Dating expert Marni Battista is back with some specific instructions for anyone who seems to keep attracting Mr. Wrong!
If you find yourself consistently attracting and attracted to the “bad boys,” it’s time to stop. Right now. Dating with Dignity has some important steps to follow to stop attracting the bad boys in just 14 days.
1. Reign in your confidence
When you own your self-esteem, you’ll find it infinitely easier to attract quality guys into your life. Whether you’re feeling bad about yourself or just want to increase your “feel good” vibe a little bit, it’s time to make a firm choice for what you want in your life.
If you want to feel better about your body, download a fitness app and try that new Tracy Anderson workout you’ve been thinking about. If it’s your spiritual mind you want to feel more confident in, take an afternoon to research new places of worship in your area or spend the weekend in a bookstore taking in new approaches to meditation.
The bottom line is this: The bad boys (we call them hunters!) can sense your unconscious thoughts, including those that sound like, “I hope he likes me. I’m not pretty enough for him.” To make it more complicated, many of them know exactly what to say to make you “feel good” in the moment. This combination, my dears, is deadly to your self-esteem.
Take control of your love life and jump out of the bad boy romantic rut. Make taking care of yourself and your needs a priority; if he proves to YOU that he’s worth it, then perhaps he’s not hunting at all.
2. Recognize what you are truly looking for
Sometimes you might be looking for a “practice relationship” or something less serious because you’re not ready to make a commitment. Guess what? That’s totally fine! However, you have to ask yourself this: “Just because I don’t want a serious relationship, do I really want to subject myself to a guy who won’t meet my needs even though it might be exciting in the beginning?” Probably not. Accepting what we call “crumbs” — even from a man with whom you have a casual relationship — is damaging to your self-worth. Make sure your dignity remains intact at all times.
3. Check in with yourself on the “insane chemistry” you have with the current bad boy you’re dating. Does it seem to have an expiration date?
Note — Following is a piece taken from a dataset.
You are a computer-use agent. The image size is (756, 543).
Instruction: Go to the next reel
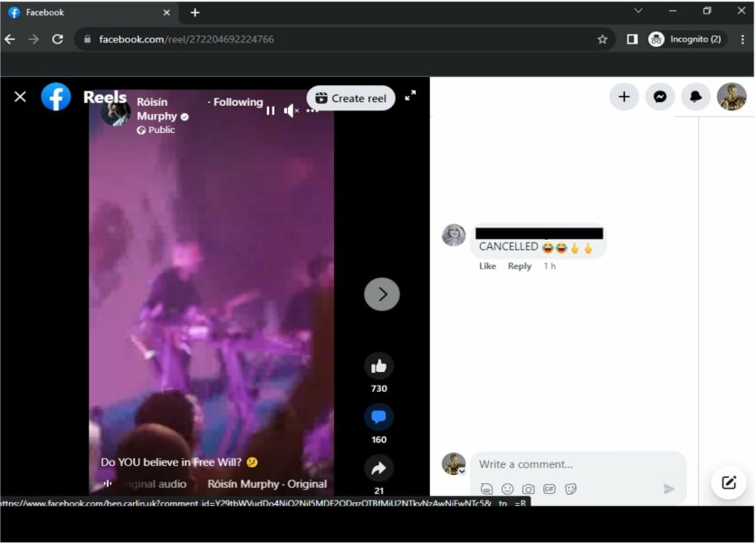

Amazing chemistry is just that: amazing. But we’ve found that moving too quickly because of crazy chemistry can lead to a man losing interest too soon. As a result, you might want to slow it down. Regardless of how sexy it is that he took you on a midnight motorcycle ride, or that you felt so good about how he shared those intimate details about his childhood even though he seems so rough on the outside, do you really think that proves it’s meant to last?
Insane chemistry does not a lasting relationship make, so it’s important to take in factors that do — like his actions matching his words and his lack of disappearing on you intermittently. Trust us: even if he makes you feel like a million bucks when you’re with him, don’t forget how it made you feel when you didn’t hear from him for two weeks.
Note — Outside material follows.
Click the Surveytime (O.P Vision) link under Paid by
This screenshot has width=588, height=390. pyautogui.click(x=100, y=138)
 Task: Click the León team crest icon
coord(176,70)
4. Know that you can break a pattern
Don’t get down on yourself and think you’ll always attract the bad boys or you just have no luck when it comes to love. That is absolutely the wrong attitude. The right attitude to have is to know you CAN get back in the saddle. You CAN take control of your love life. You HAVE the control to break your pattern.
We aren’t saying you shouldn’t date the cute guy you met at Starbucks with the nose ring. The tips above will just help you make sure he meets your needs and leads you in the direction of finding lasting love.
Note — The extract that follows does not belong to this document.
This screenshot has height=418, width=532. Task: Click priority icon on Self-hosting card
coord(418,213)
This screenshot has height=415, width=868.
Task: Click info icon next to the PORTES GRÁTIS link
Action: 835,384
5. Break your bad boy habit now
Take the next 14 days to reflect on some of the advice here and put yourself on a Bad Boy Dating Fast. Don’t give in to those last-minute dates or hookups. Say no to him and yes to yourself.
Keep a journal to record how you feel when you don’t have that bad boy fix or instant gratification, then watch your confidence soar. Making choices that are in alignment with what you truly want in your life — a loyal, loving partner who meets your needs consistently over time — will raise your attraction factor significantly. And once you start to feel confident and empowered, you may notice you’re no longer are attracted to (or attract) the bad boys.